Believing In Love

I never believed in love.

Well, I suppose I had at some point. I had to, I loved romance too much. I found a boy to date, hoped for “the spark” you’re supposed to feel when you’re in love. I listened to love songs, happy and sad, and waiting for someone to write one about me. I devoured book after book, trying to satiate the appetite for the happily ever after I dreamed of.

But it was in vain.

To some extent, I think I always knew it would be. I knew if I tried to force a connection, it wouldn’t work, not in the way I wanted it to. Still didn’t hurt any less, though.

So, I stopped.

I stopped waiting for a knight in shining armor to rescue me from the clutches of the monster called “loneliness.”  I stopped listening to music, living in silence instead. I stopped believing in love, in the happily ever after.

I swore off love. Indefinitely. Eternally. Forevermore. I decided I was happy enough by myself

Then I met her, and I realized no, I was not happy enough by myself.

Her, with her warm, brown eyes. Her, with her bold, black hair. Her, with her rosy, dimpled cheeks, covered in constellations of freckles, the light of a thousand stars candescent through her smile.

She understood me, she let me lean on her shoulder, let me cry to her about anything.

Except…

There was… something I hadn’t told her.

 

 

Society deemed me “wrong,” religion called me a sin, hell, even the kids in my school would’ve called me an abomination if they knew how I’d felt. If they knew who I’d liked. What I liked.
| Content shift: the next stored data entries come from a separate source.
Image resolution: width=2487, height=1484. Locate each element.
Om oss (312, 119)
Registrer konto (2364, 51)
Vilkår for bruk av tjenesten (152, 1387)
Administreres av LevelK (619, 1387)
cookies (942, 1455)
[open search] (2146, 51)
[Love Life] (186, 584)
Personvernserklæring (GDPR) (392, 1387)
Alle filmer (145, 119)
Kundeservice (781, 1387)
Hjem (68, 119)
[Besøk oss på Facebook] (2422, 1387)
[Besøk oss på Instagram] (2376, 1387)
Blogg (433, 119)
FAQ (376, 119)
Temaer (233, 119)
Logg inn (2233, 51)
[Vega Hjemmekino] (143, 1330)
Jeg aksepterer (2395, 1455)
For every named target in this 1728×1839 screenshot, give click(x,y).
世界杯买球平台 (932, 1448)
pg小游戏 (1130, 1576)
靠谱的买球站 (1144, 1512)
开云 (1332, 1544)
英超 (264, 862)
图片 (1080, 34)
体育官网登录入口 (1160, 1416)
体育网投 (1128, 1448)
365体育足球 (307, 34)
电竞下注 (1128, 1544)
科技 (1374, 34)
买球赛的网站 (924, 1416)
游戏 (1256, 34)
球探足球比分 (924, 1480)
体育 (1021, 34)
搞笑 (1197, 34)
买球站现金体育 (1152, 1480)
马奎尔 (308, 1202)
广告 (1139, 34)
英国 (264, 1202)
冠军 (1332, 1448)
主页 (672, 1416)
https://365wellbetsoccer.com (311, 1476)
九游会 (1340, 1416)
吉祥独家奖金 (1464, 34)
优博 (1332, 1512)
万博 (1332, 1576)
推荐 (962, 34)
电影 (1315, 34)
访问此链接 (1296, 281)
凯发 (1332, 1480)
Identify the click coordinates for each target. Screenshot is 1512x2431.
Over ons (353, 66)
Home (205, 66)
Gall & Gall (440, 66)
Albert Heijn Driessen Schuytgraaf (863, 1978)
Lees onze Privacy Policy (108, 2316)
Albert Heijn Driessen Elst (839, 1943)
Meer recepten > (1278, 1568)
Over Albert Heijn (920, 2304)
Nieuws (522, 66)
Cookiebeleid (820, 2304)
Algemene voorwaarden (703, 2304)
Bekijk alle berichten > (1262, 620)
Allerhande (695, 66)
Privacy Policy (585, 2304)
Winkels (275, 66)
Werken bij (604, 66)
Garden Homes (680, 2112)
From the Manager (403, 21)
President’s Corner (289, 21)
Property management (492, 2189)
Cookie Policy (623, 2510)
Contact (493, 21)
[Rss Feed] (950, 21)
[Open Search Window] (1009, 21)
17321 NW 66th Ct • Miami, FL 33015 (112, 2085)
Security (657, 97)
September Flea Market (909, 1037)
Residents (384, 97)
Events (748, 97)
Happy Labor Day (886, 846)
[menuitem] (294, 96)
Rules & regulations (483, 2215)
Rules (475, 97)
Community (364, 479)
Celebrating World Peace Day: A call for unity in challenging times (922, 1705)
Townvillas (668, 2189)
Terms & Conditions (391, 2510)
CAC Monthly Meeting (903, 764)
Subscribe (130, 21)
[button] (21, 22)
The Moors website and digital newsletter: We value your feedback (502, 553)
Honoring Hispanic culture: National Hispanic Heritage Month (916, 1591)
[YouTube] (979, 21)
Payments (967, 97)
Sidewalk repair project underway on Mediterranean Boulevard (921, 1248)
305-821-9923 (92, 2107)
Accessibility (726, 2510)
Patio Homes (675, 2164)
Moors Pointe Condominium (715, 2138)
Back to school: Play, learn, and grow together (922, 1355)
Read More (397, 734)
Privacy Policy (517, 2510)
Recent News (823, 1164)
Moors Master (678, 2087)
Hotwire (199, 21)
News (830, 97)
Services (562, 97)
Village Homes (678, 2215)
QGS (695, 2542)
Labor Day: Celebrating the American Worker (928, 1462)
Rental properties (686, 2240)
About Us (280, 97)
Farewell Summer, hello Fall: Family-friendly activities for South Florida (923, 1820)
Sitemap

So, I couldn’t tell anyone.

Not my family, my mother, my father, my brother. I couldn’t tell them. How could I? How could I have known how they’d react? How could I have known how they’d feel? How could I have known how they’d treat me? I couldn’t tell them.

But she knew.

I think she knew a while before.

I think it was obvious to her.

There’s only so many female artists you can listen to before it’s obvious.

She knew.

And I knew I needed to tell her. She deserved as much from me. She deserved to know how I felt. I needed to tell her. Even if she shunned me, even if she laughed at me, even if she left me. She deserved as much.

So, I told her.

And, slowly, she made me believe in love again.